As relações pessoais em tempos de modernidade líquida
Enviada em 30/09/2020
Relações líquidas no mundo atual
Zygmunt Bauman, sociólogo polonês, defende a tese da sociedade líquida, no qual diz que as relações, com o passar do tempo, estão ficando cada vez mais superficiais e o contato entre os indivíduos é cada vez menor. Por meio disso, consegue-se relacionar a tese com os dias atuais, que caracteriza as relações pessoais como relacionamentos que se desfazem muito rápido, onde ocorre a falta de valorização moral, cooperando para conexões fracas e uma busca pela felicidade com sujeitos ansiosos e sobrecarregados.
Primeiramente, as redes sociais muito utilizadas atualmente proporcionam a ideia de que não se procura uma companhia afetiva e amorosa como era na modernidade sólida, mas se procura uma conexão (que pode ser sexual ou não) que resulte em prazer para o indivíduo. Por meio desse pensamento, é notável que a amizade e os relacionamentos amorosos são substituídos por conexões, que, a qualquer momento, podem ser desfeitas. Ademais, vale ressaltar que a busca imediata por relacionamentos efêmeros gera um ambiente instável e angustiante. Percebe-se, com isso, o crescimento consideravelmente do uso de antidepressivos e uma intensa busca de entretenimento como forma de afastar a sensação de vazio e de solidão.
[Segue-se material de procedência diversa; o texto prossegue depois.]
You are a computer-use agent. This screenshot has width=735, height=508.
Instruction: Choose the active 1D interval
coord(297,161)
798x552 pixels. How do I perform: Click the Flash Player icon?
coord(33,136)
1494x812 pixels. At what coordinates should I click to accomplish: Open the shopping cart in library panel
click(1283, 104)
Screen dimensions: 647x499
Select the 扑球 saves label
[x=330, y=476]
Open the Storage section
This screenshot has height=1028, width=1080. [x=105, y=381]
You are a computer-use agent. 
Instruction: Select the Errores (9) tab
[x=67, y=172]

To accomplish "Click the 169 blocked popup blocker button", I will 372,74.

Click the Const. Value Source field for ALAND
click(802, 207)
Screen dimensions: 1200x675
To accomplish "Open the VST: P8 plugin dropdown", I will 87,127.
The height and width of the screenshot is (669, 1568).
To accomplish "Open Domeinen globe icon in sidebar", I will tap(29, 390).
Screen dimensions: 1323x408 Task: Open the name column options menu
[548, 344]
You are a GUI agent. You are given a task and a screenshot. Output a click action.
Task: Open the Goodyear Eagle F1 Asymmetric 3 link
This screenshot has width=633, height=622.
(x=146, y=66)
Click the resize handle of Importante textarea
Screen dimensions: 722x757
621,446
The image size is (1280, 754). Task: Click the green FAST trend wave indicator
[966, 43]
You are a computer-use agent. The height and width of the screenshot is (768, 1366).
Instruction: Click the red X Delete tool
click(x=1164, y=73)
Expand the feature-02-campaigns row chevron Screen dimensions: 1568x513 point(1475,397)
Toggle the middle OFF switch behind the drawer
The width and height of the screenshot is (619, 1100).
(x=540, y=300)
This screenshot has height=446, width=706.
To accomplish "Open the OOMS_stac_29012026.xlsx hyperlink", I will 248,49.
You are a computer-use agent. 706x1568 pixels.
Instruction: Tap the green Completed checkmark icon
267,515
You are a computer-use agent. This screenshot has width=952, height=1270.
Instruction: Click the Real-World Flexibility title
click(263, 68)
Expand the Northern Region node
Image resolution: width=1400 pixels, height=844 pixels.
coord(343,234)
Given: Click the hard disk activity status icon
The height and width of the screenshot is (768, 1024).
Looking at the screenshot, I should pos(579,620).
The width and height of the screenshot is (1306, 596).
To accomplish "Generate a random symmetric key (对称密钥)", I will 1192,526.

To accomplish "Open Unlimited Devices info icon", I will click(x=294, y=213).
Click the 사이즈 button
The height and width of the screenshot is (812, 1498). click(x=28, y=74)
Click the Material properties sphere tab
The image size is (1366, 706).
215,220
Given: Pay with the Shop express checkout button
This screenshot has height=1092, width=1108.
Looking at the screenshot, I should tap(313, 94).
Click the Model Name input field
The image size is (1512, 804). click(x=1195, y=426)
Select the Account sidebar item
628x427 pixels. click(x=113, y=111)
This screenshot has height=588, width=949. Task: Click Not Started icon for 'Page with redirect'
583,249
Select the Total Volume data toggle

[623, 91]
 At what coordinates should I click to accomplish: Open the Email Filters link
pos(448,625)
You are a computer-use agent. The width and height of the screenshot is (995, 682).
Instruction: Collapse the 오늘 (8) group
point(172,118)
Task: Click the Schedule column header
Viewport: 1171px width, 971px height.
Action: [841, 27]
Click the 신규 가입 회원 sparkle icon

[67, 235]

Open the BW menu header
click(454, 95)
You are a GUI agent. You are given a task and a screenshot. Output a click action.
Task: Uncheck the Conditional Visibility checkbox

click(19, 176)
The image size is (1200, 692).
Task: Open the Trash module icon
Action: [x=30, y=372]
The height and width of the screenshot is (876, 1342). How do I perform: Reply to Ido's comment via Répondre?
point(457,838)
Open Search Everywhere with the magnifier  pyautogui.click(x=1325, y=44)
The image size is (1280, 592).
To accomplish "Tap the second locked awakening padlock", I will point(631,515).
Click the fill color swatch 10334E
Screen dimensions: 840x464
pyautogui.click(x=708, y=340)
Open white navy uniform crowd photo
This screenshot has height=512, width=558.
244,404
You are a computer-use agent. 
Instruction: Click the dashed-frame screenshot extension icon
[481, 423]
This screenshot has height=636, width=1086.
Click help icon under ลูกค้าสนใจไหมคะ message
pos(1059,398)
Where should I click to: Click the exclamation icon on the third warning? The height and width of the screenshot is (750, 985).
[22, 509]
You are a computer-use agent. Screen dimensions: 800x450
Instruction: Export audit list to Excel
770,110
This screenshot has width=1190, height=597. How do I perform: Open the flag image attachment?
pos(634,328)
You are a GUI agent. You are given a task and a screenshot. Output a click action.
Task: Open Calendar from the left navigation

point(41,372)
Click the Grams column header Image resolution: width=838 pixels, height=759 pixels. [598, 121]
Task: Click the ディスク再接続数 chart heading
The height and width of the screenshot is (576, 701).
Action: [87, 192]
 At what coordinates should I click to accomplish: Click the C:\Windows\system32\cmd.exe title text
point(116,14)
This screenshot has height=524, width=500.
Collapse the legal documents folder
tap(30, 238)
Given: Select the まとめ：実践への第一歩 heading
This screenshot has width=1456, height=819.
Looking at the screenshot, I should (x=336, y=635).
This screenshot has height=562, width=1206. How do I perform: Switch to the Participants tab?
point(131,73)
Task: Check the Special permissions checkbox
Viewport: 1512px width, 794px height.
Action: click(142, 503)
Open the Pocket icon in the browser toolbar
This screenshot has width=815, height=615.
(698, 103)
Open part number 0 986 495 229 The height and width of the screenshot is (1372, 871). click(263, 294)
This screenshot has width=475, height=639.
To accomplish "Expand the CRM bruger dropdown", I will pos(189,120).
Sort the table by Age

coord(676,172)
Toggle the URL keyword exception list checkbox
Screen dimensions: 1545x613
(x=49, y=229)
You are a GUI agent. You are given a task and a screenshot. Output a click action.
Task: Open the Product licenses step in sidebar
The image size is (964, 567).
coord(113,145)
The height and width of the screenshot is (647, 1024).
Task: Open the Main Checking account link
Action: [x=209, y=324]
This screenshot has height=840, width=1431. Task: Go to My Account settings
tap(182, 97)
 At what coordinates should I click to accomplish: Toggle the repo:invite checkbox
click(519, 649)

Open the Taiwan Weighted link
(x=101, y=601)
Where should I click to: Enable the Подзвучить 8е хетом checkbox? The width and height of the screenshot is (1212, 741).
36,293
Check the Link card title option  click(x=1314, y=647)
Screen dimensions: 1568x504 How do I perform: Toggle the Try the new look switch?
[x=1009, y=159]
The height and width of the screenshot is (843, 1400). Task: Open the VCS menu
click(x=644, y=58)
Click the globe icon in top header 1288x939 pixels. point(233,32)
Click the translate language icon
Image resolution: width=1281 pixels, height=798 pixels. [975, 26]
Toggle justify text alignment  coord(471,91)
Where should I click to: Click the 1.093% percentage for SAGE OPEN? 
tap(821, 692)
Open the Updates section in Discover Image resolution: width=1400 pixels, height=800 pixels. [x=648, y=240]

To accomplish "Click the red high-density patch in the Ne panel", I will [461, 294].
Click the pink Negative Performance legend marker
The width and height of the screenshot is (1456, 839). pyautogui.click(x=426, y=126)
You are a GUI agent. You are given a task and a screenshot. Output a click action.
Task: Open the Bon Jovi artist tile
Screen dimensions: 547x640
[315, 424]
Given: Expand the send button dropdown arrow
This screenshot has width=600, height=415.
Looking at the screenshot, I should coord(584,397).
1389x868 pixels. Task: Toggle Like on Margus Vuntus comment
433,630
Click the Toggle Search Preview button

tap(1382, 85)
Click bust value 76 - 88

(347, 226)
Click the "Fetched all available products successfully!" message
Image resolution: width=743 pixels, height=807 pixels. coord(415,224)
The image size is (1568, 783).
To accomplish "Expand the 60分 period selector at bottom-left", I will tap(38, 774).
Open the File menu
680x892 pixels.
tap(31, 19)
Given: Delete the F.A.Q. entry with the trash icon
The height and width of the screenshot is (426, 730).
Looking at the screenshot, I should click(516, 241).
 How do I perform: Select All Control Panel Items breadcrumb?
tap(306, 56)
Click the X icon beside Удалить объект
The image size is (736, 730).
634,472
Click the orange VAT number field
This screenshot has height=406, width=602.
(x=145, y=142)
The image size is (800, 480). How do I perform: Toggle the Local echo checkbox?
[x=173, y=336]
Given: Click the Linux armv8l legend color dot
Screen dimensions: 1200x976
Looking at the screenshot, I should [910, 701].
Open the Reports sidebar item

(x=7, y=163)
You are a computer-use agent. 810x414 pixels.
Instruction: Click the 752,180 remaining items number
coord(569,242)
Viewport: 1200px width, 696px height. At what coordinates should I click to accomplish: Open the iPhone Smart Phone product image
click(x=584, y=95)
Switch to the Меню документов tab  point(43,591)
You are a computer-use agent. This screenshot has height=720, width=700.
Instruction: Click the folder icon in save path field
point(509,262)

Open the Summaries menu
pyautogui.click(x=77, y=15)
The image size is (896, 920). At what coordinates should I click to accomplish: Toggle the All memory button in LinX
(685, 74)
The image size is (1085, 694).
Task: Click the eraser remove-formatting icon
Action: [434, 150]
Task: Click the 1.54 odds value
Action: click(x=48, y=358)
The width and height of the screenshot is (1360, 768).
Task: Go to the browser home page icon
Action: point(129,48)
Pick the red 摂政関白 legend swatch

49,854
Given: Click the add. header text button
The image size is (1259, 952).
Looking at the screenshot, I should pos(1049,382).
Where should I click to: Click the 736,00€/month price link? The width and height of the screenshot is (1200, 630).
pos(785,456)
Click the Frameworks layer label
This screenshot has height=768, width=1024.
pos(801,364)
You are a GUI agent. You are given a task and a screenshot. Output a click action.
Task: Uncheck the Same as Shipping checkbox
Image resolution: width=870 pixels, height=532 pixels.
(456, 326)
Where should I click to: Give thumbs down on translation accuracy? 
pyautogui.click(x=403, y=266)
Em segundo plano, é evidente que a lógica do consumo entrou no lugar da lógica da moral, assim, as pessoas passaram a ser fortemente analisadas não pelo que elas são, mas pelo que elas compram. A ideia de compra também adentrou nas relações sociais, e as pessoas passaram a comprar afeto e atenção. Deste modo, pode-se perceber que a afeição do ser individual está muito longe de ser alcançada, de maneira que a valorização virou um fetiche de consumo por bens pessoais, como estuda o sociólogo Karl Marx. Mediante isso, como esse prazer é rapidamente passageiro, o sujeito sente a necessidade de realizar compras constantemente, na tentativa de alcançar a felicidade.
Diante os argumentos citados, é necessário que o Ministério da Educação auxilie os cidadãos a reestabelecer conexões sólidas, por meio de encontros com psicólogos sobre interações sociais dentro e fora das redes virtuais, de forma que os indivíduos sejam capazes de retomar vínculos emocionais, duradouros e afetivos que supram a necessidade do ser humano como ser social, sem a necessidade da utilização de medicamentos para alcançar a felicidade. Ademais, é preciso que o Ministério da Cidadania conscientize a população sobre o controle pessoal por intermédio de palestras em instituições escolares e públicas, com o objetivo de diminuir o consumismo material e excessivo. Assim, tentamos reconstituir as relações pessoais tornando-as permanentes.